__WHAT YOU NEED TO DO__. In the data below, restate exactly the lines from the one with "The height and width of the screenshot is (621, 1118)." to the final line, both included, but not the pictures.

Stored records:
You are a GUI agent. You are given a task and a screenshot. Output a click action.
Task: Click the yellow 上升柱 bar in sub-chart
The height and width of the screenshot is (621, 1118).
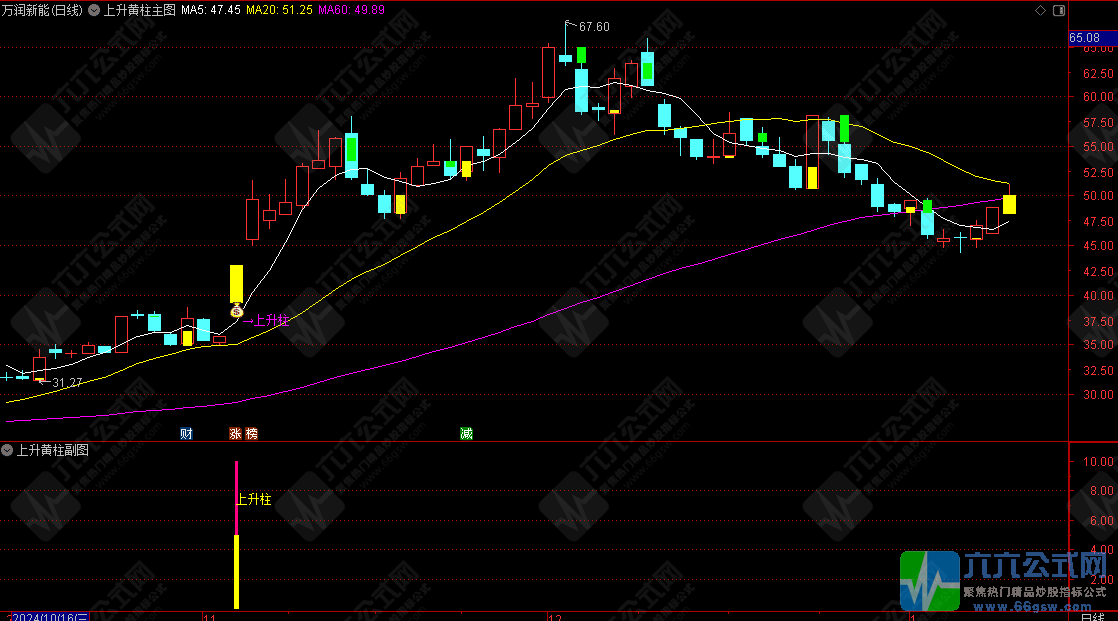pos(237,570)
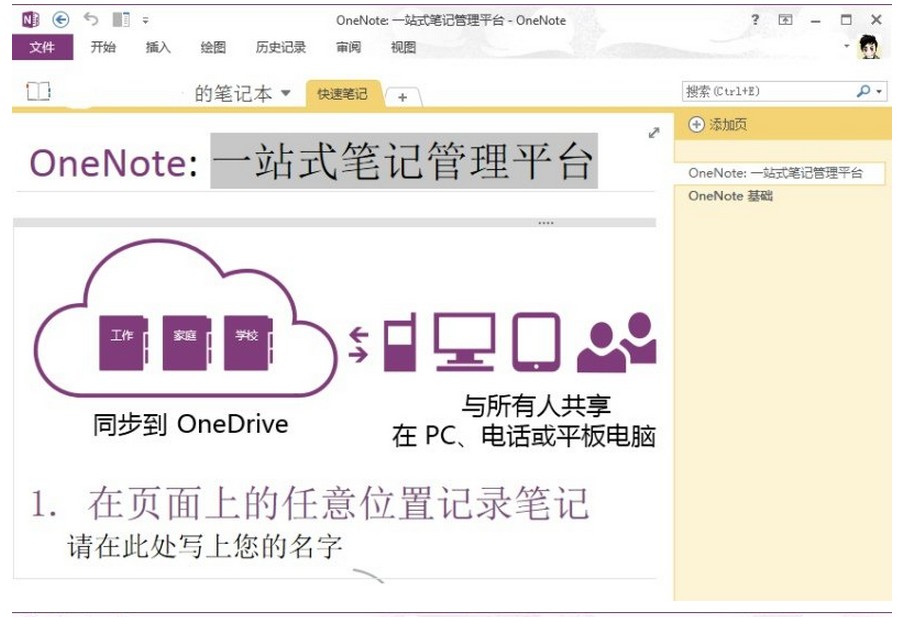
Task: Create a new section with plus tab
Action: click(x=402, y=97)
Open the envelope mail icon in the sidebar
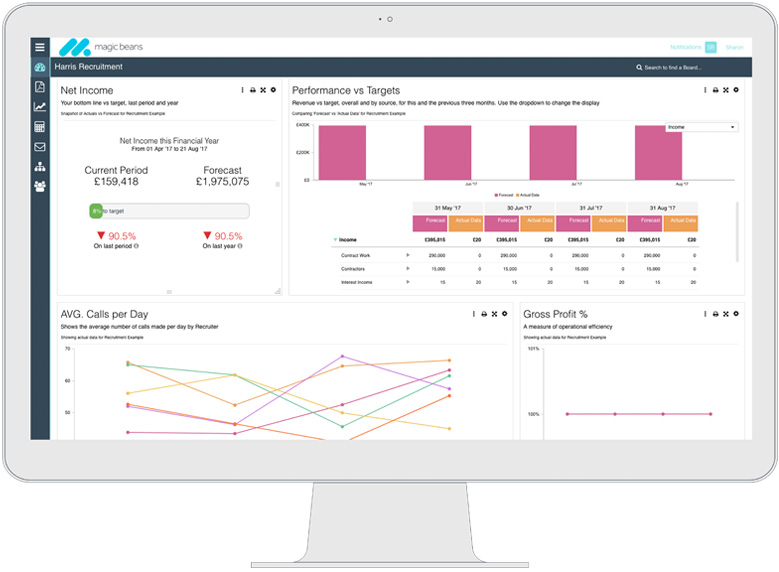Image resolution: width=779 pixels, height=572 pixels. (40, 147)
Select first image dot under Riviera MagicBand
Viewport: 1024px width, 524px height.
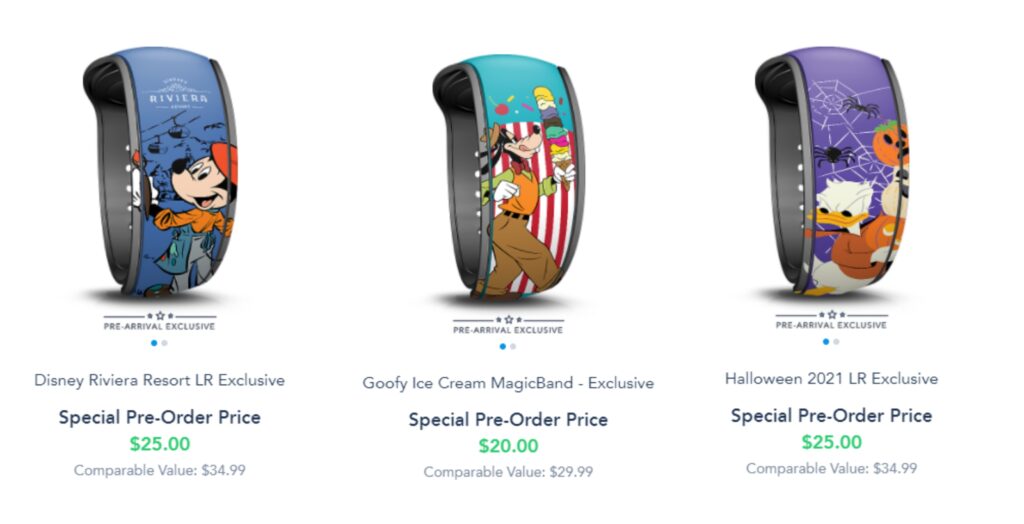tap(154, 343)
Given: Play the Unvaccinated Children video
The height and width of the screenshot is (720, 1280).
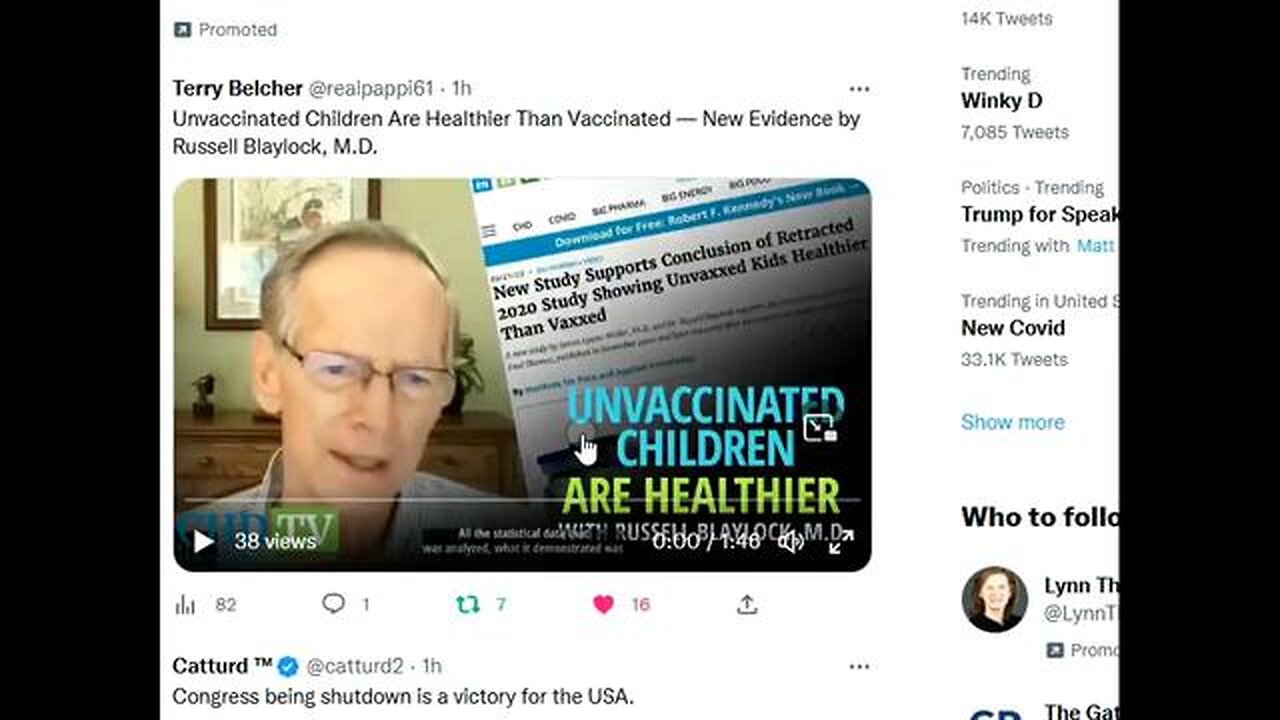Looking at the screenshot, I should point(203,542).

__WRITTEN ANSWER__.
The height and width of the screenshot is (621, 1118).
pos(237,570)
Task: Create a new section with plus tab
Action: click(x=402, y=97)
Open the envelope mail icon in the sidebar
Image resolution: width=779 pixels, height=572 pixels. (40, 147)
Select first image dot under Riviera MagicBand
Viewport: 1024px width, 524px height.
tap(154, 343)
Given: Play the Unvaccinated Children video
The height and width of the screenshot is (720, 1280).
Looking at the screenshot, I should point(203,542).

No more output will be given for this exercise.